### WHAT YOU HAVE TO DO
Please edit the material below so that every occurrence of "Identify the location of" becomes "Find the position of", leaving everything else unchanged.

### SOURCE MATERIAL
:::
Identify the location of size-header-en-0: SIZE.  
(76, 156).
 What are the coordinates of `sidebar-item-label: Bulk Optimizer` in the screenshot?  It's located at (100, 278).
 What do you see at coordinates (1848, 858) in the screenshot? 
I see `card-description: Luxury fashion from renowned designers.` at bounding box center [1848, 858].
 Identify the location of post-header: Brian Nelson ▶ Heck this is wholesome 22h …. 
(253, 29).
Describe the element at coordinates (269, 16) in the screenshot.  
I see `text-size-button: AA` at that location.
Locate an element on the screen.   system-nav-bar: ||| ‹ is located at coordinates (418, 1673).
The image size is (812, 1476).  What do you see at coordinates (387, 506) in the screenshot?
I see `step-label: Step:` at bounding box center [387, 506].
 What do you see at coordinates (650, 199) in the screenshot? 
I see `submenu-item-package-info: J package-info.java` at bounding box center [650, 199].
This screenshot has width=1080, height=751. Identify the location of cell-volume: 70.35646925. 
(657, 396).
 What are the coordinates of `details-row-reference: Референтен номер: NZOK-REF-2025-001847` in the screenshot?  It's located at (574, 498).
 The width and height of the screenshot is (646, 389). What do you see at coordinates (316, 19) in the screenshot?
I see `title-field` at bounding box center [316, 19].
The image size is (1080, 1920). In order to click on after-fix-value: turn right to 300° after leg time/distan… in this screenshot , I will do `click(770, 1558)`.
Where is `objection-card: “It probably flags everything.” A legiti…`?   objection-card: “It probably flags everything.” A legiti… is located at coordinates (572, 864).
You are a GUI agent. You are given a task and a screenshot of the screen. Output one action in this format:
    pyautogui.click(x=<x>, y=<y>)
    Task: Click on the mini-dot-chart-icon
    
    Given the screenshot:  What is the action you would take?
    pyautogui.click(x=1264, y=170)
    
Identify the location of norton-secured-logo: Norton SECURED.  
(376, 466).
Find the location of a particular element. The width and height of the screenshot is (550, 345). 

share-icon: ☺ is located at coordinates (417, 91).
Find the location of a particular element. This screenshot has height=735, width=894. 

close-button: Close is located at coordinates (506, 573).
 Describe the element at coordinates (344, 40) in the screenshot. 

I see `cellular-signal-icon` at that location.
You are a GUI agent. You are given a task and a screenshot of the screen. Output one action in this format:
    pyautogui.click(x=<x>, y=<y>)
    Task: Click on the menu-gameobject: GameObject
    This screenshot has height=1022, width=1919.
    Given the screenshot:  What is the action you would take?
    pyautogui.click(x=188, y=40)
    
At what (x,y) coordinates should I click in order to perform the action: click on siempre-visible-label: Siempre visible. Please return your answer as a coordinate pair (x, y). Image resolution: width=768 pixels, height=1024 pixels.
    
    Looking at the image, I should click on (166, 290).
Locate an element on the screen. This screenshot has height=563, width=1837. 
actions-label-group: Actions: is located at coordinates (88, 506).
:::
### RESPONSE AREA
Find the position of size-header-en-0: SIZE.  
(76, 156).
 What are the coordinates of `sidebar-item-label: Bulk Optimizer` in the screenshot?  It's located at (100, 278).
 What do you see at coordinates (1848, 858) in the screenshot? 
I see `card-description: Luxury fashion from renowned designers.` at bounding box center [1848, 858].
 Find the position of post-header: Brian Nelson ▶ Heck this is wholesome 22h …. 
(253, 29).
Describe the element at coordinates (269, 16) in the screenshot.  
I see `text-size-button: AA` at that location.
Locate an element on the screen.   system-nav-bar: ||| ‹ is located at coordinates (418, 1673).
The image size is (812, 1476).  What do you see at coordinates (387, 506) in the screenshot?
I see `step-label: Step:` at bounding box center [387, 506].
 What do you see at coordinates (650, 199) in the screenshot? 
I see `submenu-item-package-info: J package-info.java` at bounding box center [650, 199].
This screenshot has width=1080, height=751. Find the position of cell-volume: 70.35646925. 
(657, 396).
 What are the coordinates of `details-row-reference: Референтен номер: NZOK-REF-2025-001847` in the screenshot?  It's located at (574, 498).
 The width and height of the screenshot is (646, 389). What do you see at coordinates (316, 19) in the screenshot?
I see `title-field` at bounding box center [316, 19].
The image size is (1080, 1920). In order to click on after-fix-value: turn right to 300° after leg time/distan… in this screenshot , I will do `click(770, 1558)`.
Where is `objection-card: “It probably flags everything.” A legiti…`?   objection-card: “It probably flags everything.” A legiti… is located at coordinates (572, 864).
You are a GUI agent. You are given a task and a screenshot of the screen. Output one action in this format:
    pyautogui.click(x=<x>, y=<y>)
    Task: Click on the mini-dot-chart-icon
    
    Given the screenshot:  What is the action you would take?
    pyautogui.click(x=1264, y=170)
    
Find the position of norton-secured-logo: Norton SECURED.  
(376, 466).
Find the location of a particular element. The width and height of the screenshot is (550, 345). 

share-icon: ☺ is located at coordinates (417, 91).
Find the location of a particular element. This screenshot has height=735, width=894. 

close-button: Close is located at coordinates (506, 573).
 Describe the element at coordinates (344, 40) in the screenshot. 

I see `cellular-signal-icon` at that location.
You are a GUI agent. You are given a task and a screenshot of the screen. Output one action in this format:
    pyautogui.click(x=<x>, y=<y>)
    Task: Click on the menu-gameobject: GameObject
    This screenshot has height=1022, width=1919.
    Given the screenshot:  What is the action you would take?
    pyautogui.click(x=188, y=40)
    
At what (x,y) coordinates should I click in order to perform the action: click on siempre-visible-label: Siempre visible. Please return your answer as a coordinate pair (x, y). Image resolution: width=768 pixels, height=1024 pixels.
    
    Looking at the image, I should click on (166, 290).
Locate an element on the screen. This screenshot has height=563, width=1837. 
actions-label-group: Actions: is located at coordinates (88, 506).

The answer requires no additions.